MOESM1 of Phospholipase C inhibits apoptosis of porcine primary granulosa cells cultured in vitro

Additional file 1: Figure S1. Effect of U73122 on the mRNA abundance of PLCB1 in porcine granulosa cells. Cells were challenged with the doses of U73122(from 0 μM to 5 μM) for the times given. Data are mean ± S.E.M.of three independent replicates. For each treatment, means without common letters are significantly different(p<0.05). Figure S2. Effect of m3M3FBS on the mRNA abundance of PLC in porcine granulosa cells. Cells were challenged with the doses of m3M3FBS (from 0 μM to 50 μM) for the times given. Data are mean ± S.E.M.of three independent replicates. For each treatment, means without common letters are significantly different(p<0.05).Figure S3. One representative scatter diagram at each time point for apoptosis induced by U73122 measured with annexin V/PI staining in porcine granulosa cells. Cells were challenged with 0.5 μM U73122 for 4 h (gene) or for the times given(percentage of apoptotic cells), which were processed for annexin V/PI staining and measured by flow cytometry assay.
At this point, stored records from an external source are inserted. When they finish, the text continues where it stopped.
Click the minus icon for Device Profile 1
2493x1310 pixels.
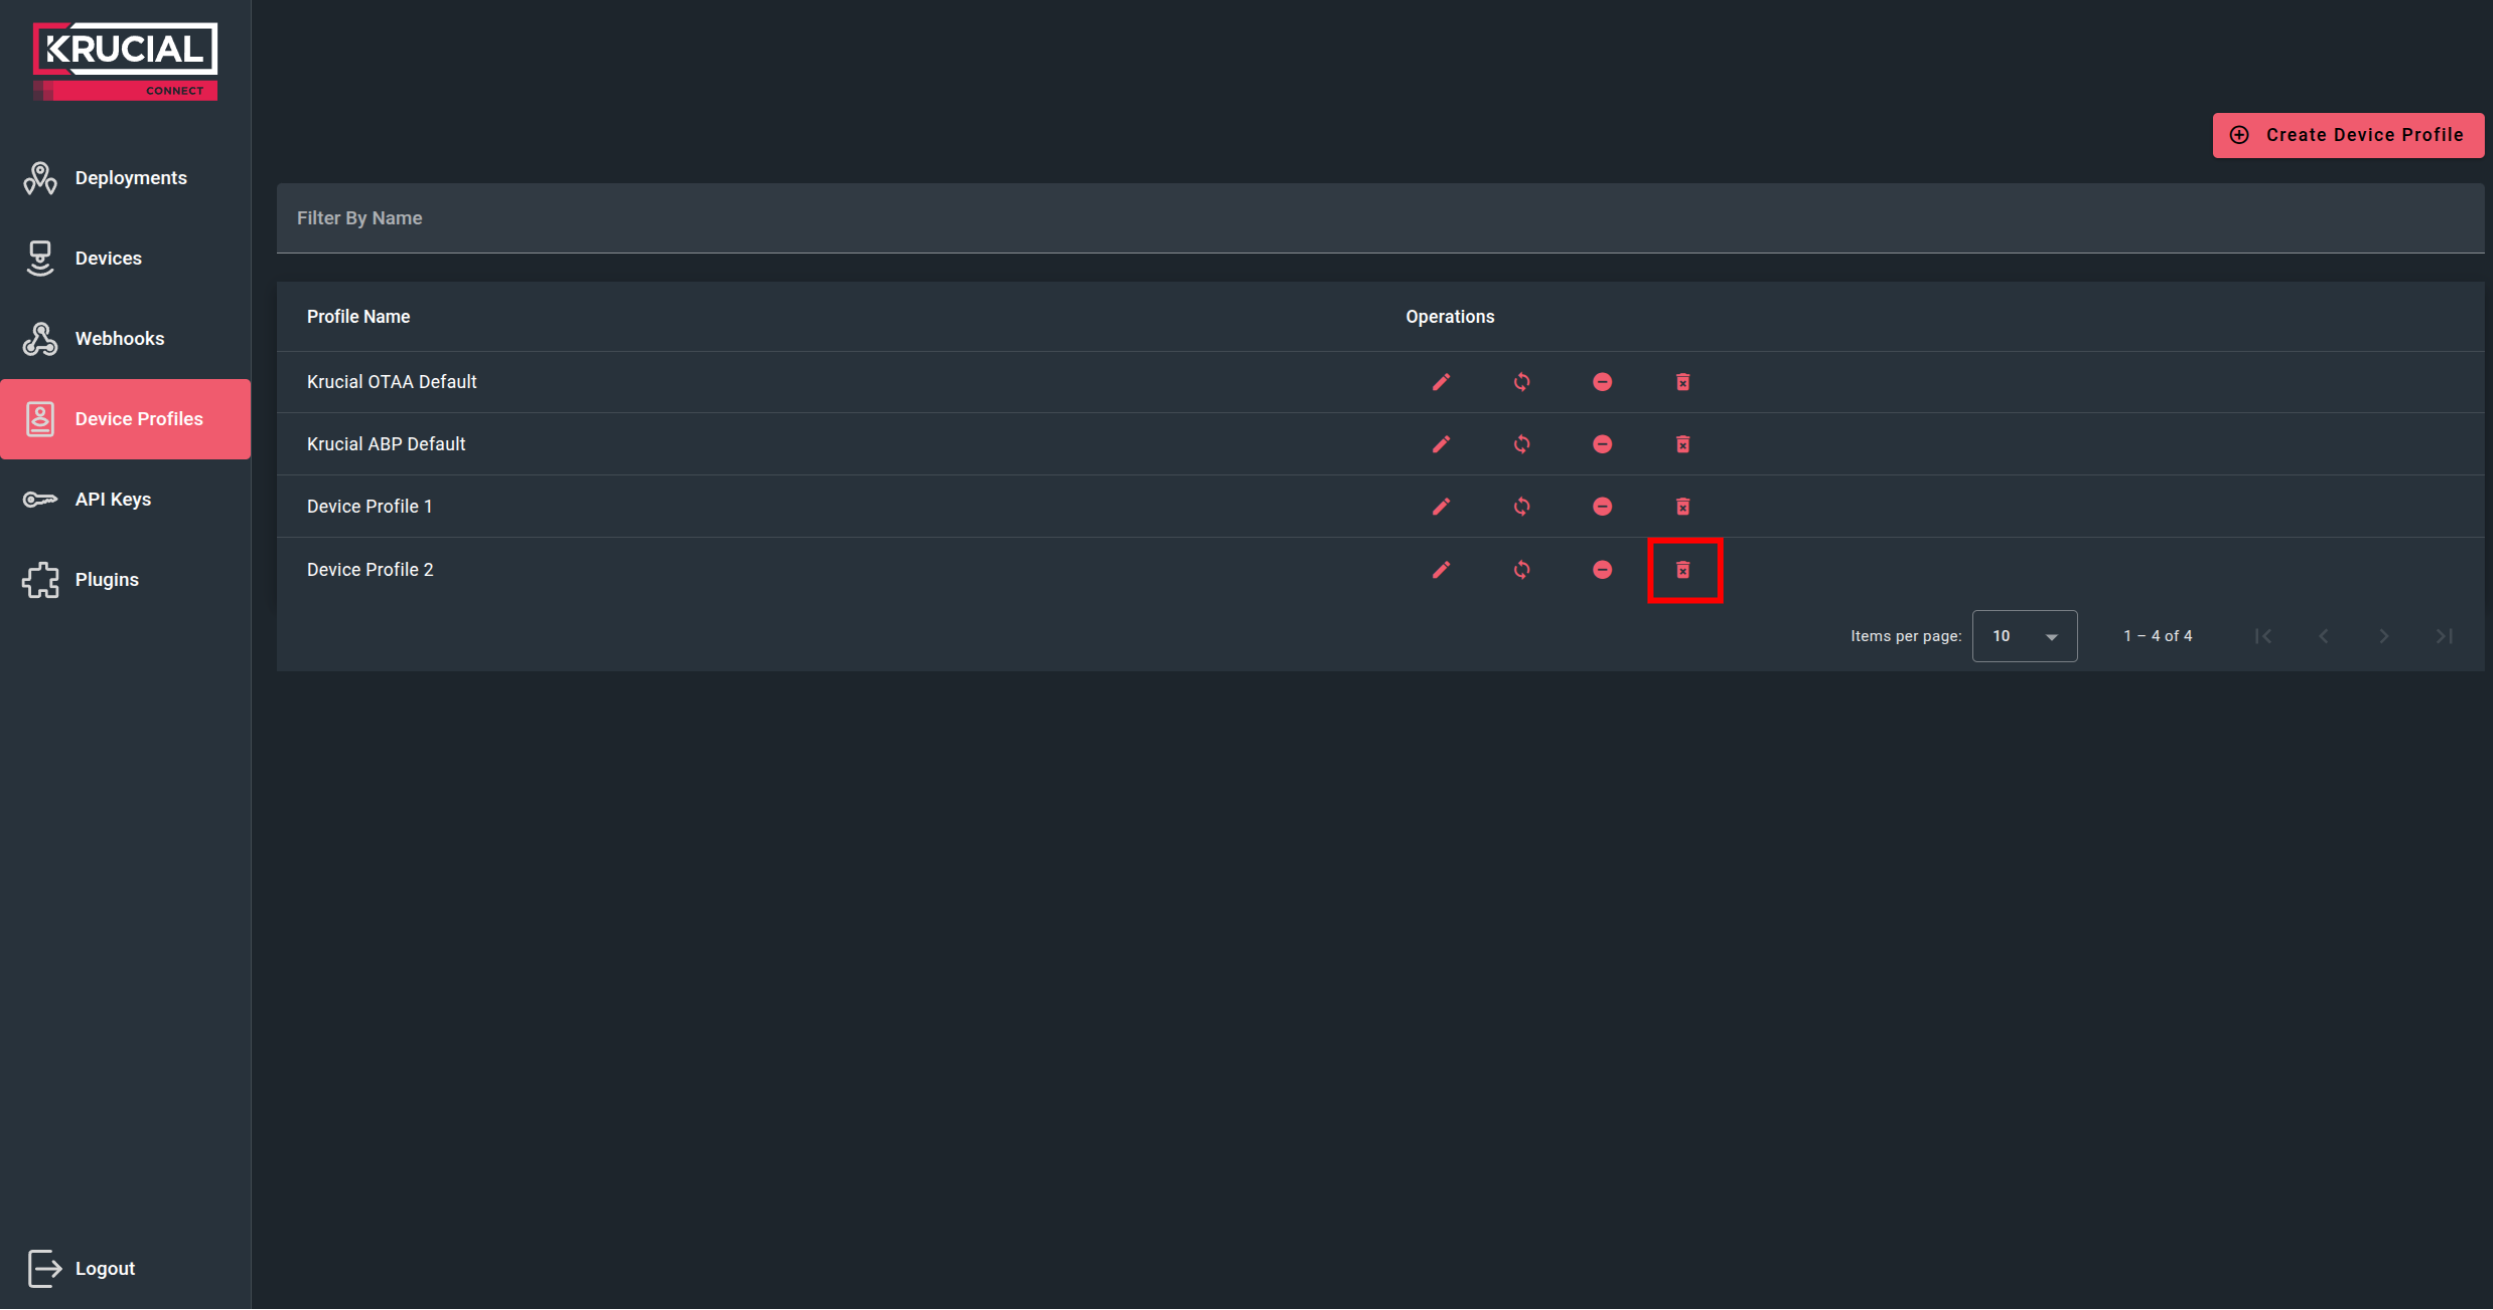click(x=1602, y=507)
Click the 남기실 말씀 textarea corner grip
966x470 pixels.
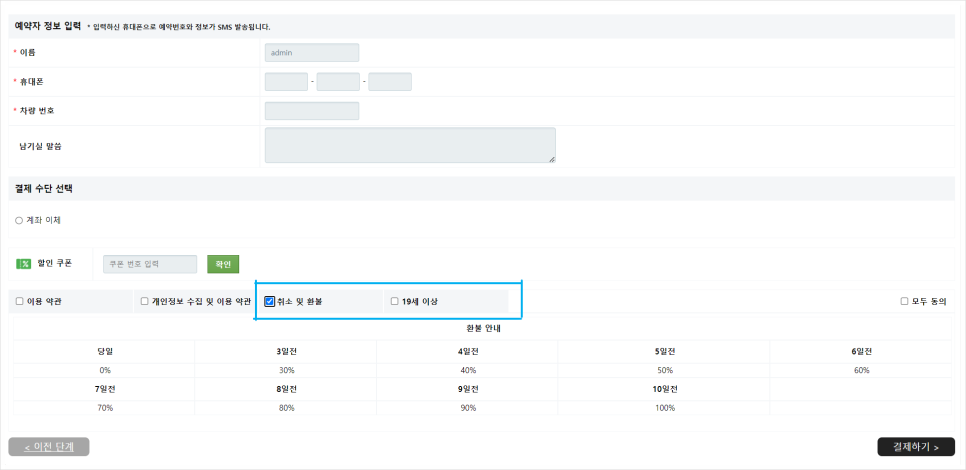(x=552, y=160)
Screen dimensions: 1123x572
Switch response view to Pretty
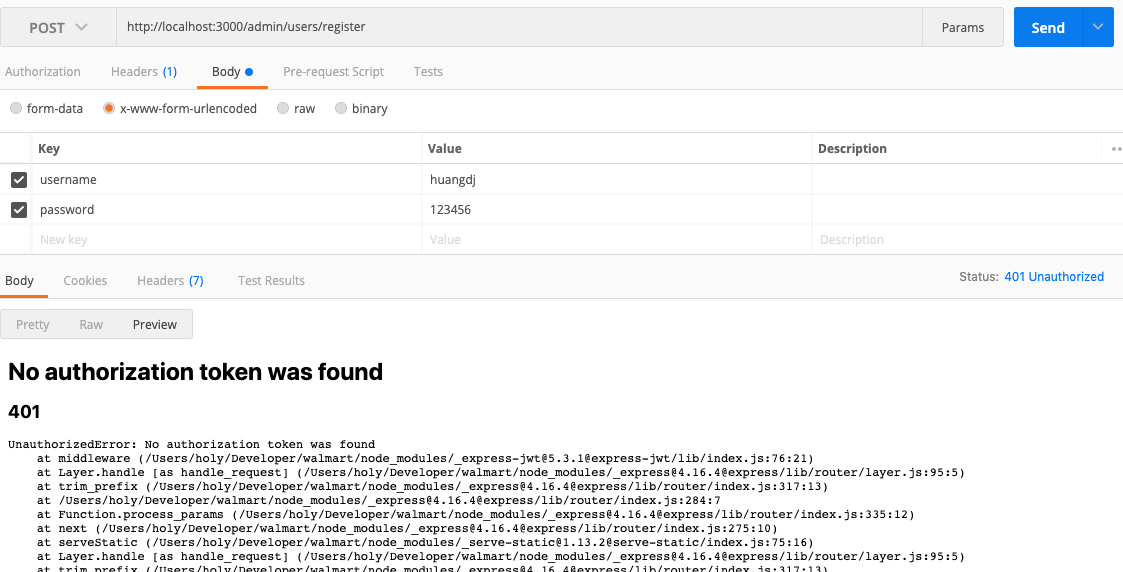click(x=33, y=325)
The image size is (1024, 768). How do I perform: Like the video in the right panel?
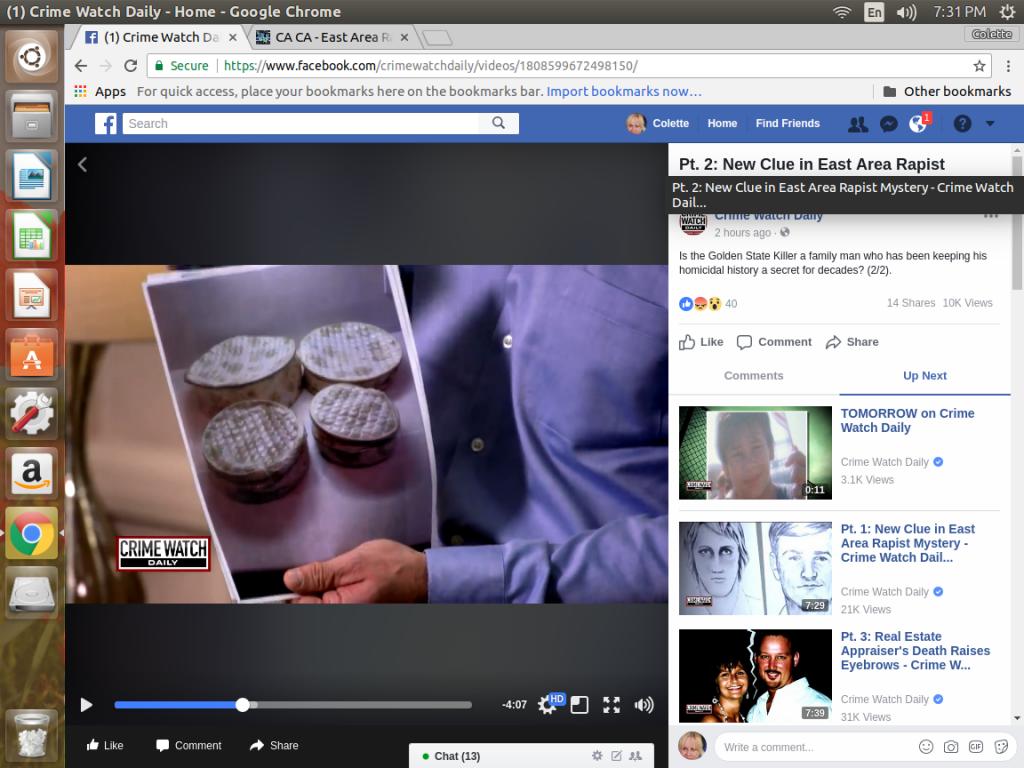coord(701,342)
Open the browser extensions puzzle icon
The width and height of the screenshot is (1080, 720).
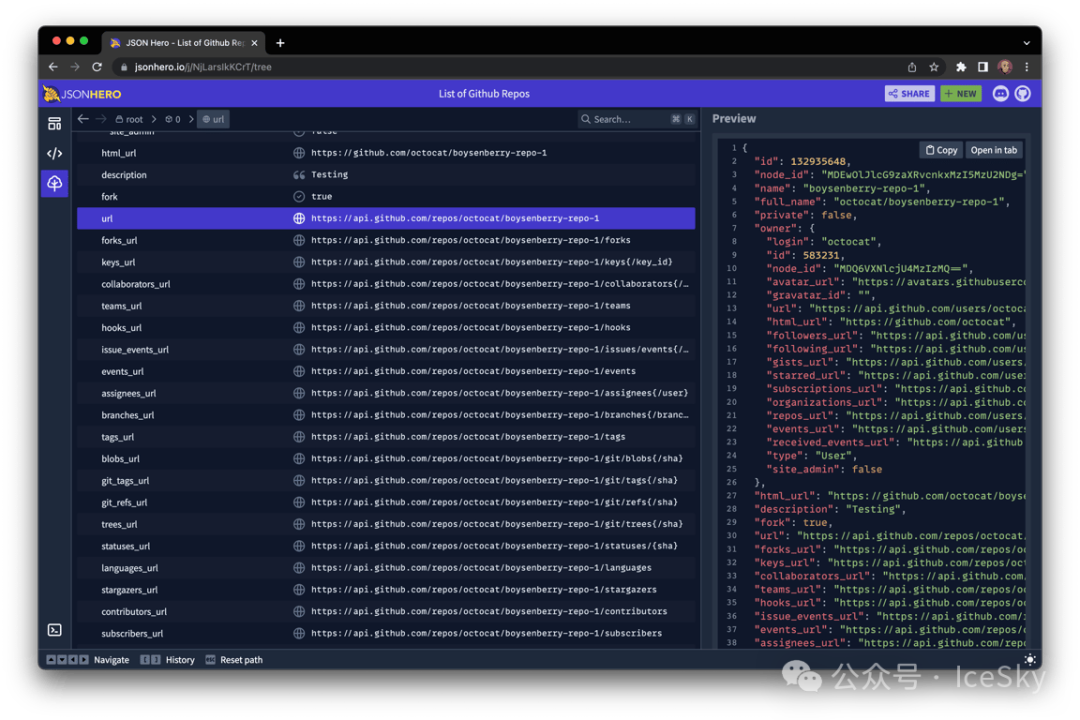[x=961, y=67]
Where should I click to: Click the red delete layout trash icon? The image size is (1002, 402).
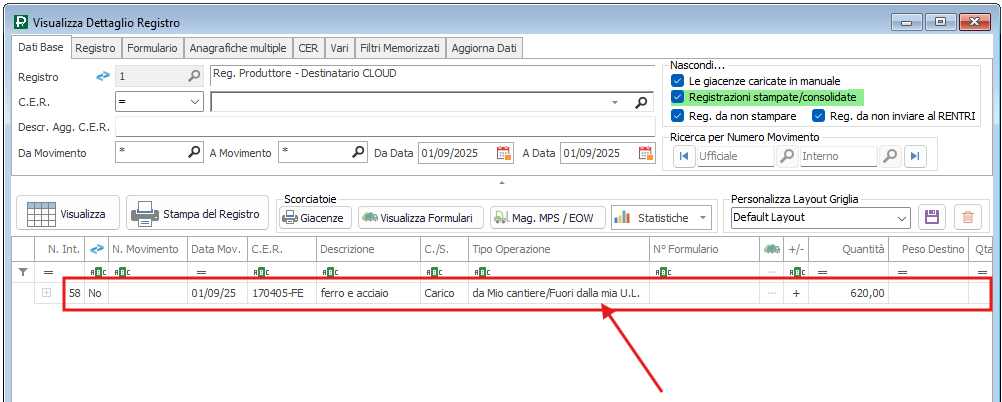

Figure S4. One representative scatter diagram at each time point for apoptosis induced by m3M3FBS measured with annexin V/PI staining in porcine granulosa cells. Cells were challenged with 0.5 μM m3M3FBS for 4 h(gene) or for the times given(percentage of apoptotic cells), which were processed for annexin V/PI staining and measured by flow cytometry assay. Figure S5. Fluorescence intensity of intracellular Ca2+ in porcine granulosa cells. The area in the histogram represents the fluorescence intensity variation of granulosa cells measured by Flow cytometry and analyzed by FlowJo V10. A and B indicate the fluorescence intensity treated with DMF (Control) and U73122; C and D indicate the fluorescence intensity cultured with DMSO (Control) and m-3M3FBS.